------ Supplied information

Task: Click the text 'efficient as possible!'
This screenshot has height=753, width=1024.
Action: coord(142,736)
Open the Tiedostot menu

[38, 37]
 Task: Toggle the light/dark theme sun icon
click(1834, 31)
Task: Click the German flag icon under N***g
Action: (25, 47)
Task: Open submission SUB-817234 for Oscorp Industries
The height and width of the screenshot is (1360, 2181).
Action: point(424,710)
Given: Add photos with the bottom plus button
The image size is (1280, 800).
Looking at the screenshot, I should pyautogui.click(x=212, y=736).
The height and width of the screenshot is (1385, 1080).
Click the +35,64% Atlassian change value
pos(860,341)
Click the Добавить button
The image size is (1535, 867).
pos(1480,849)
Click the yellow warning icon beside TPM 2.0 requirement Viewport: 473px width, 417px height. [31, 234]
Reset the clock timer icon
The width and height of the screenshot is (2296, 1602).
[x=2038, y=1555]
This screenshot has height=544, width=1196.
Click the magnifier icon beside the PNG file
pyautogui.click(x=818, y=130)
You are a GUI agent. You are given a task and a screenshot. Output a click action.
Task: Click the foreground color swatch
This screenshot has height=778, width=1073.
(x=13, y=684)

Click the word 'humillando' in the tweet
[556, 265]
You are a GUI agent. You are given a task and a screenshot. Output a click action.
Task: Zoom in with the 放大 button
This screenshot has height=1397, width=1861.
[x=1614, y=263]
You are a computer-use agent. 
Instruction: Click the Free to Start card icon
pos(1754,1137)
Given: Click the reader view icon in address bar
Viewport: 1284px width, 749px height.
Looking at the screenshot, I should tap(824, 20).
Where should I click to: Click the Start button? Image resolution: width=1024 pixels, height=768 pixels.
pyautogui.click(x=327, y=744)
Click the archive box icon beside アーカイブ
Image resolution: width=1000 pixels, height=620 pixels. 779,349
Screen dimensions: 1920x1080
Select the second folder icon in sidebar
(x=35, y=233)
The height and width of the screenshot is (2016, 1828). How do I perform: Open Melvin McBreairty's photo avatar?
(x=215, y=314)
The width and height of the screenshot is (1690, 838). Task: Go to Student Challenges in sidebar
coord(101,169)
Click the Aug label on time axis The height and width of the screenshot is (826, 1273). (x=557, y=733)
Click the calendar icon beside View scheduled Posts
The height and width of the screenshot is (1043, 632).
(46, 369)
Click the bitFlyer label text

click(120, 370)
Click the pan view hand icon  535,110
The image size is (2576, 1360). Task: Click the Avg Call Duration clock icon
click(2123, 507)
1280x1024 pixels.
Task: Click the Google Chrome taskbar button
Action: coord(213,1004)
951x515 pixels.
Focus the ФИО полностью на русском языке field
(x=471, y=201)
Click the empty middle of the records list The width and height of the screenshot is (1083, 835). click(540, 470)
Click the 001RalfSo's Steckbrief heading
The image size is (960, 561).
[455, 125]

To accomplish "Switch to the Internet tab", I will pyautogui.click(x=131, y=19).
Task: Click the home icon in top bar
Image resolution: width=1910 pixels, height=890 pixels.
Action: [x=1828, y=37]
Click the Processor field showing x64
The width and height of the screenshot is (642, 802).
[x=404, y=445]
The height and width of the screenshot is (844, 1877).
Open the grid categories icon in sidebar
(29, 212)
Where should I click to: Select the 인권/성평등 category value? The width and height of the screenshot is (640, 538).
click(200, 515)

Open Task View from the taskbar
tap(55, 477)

------------

-- What to do --
Can you reproduce all the records above with "sidebar" changed to "side panel" and nothing else altered?

-- Result below --
Task: Click the text 'efficient as possible!'
This screenshot has height=753, width=1024.
Action: coord(142,736)
Open the Tiedostot menu

[38, 37]
 Task: Toggle the light/dark theme sun icon
click(1834, 31)
Task: Click the German flag icon under N***g
Action: (25, 47)
Task: Open submission SUB-817234 for Oscorp Industries
The height and width of the screenshot is (1360, 2181).
Action: point(424,710)
Given: Add photos with the bottom plus button
The image size is (1280, 800).
Looking at the screenshot, I should pyautogui.click(x=212, y=736).
The height and width of the screenshot is (1385, 1080).
Click the +35,64% Atlassian change value
pos(860,341)
Click the Добавить button
The image size is (1535, 867).
pos(1480,849)
Click the yellow warning icon beside TPM 2.0 requirement Viewport: 473px width, 417px height. [31, 234]
Reset the clock timer icon
The width and height of the screenshot is (2296, 1602).
[x=2038, y=1555]
This screenshot has height=544, width=1196.
Click the magnifier icon beside the PNG file
pyautogui.click(x=818, y=130)
You are a GUI agent. You are given a task and a screenshot. Output a click action.
Task: Click the foreground color swatch
This screenshot has height=778, width=1073.
(x=13, y=684)

Click the word 'humillando' in the tweet
[556, 265]
You are a GUI agent. You are given a task and a screenshot. Output a click action.
Task: Zoom in with the 放大 button
This screenshot has height=1397, width=1861.
[x=1614, y=263]
You are a computer-use agent. 
Instruction: Click the Free to Start card icon
pos(1754,1137)
Given: Click the reader view icon in address bar
Viewport: 1284px width, 749px height.
Looking at the screenshot, I should tap(824, 20).
Where should I click to: Click the Start button? Image resolution: width=1024 pixels, height=768 pixels.
pyautogui.click(x=327, y=744)
Click the archive box icon beside アーカイブ
Image resolution: width=1000 pixels, height=620 pixels. 779,349
Screen dimensions: 1920x1080
Select the second folder icon in side panel
(x=35, y=233)
The height and width of the screenshot is (2016, 1828). How do I perform: Open Melvin McBreairty's photo avatar?
(x=215, y=314)
The width and height of the screenshot is (1690, 838). Task: Go to Student Challenges in side panel
coord(101,169)
Click the Aug label on time axis The height and width of the screenshot is (826, 1273). (x=557, y=733)
Click the calendar icon beside View scheduled Posts
The height and width of the screenshot is (1043, 632).
(46, 369)
Click the bitFlyer label text

click(120, 370)
Click the pan view hand icon  535,110
The image size is (2576, 1360). Task: Click the Avg Call Duration clock icon
click(2123, 507)
1280x1024 pixels.
Task: Click the Google Chrome taskbar button
Action: coord(213,1004)
951x515 pixels.
Focus the ФИО полностью на русском языке field
(x=471, y=201)
Click the empty middle of the records list The width and height of the screenshot is (1083, 835). click(540, 470)
Click the 001RalfSo's Steckbrief heading
The image size is (960, 561).
[455, 125]

To accomplish "Switch to the Internet tab", I will pyautogui.click(x=131, y=19).
Task: Click the home icon in top bar
Image resolution: width=1910 pixels, height=890 pixels.
Action: [x=1828, y=37]
Click the Processor field showing x64
The width and height of the screenshot is (642, 802).
[x=404, y=445]
The height and width of the screenshot is (844, 1877).
Open the grid categories icon in side panel
(29, 212)
Where should I click to: Select the 인권/성평등 category value? The width and height of the screenshot is (640, 538).
click(200, 515)

Open Task View from the taskbar
tap(55, 477)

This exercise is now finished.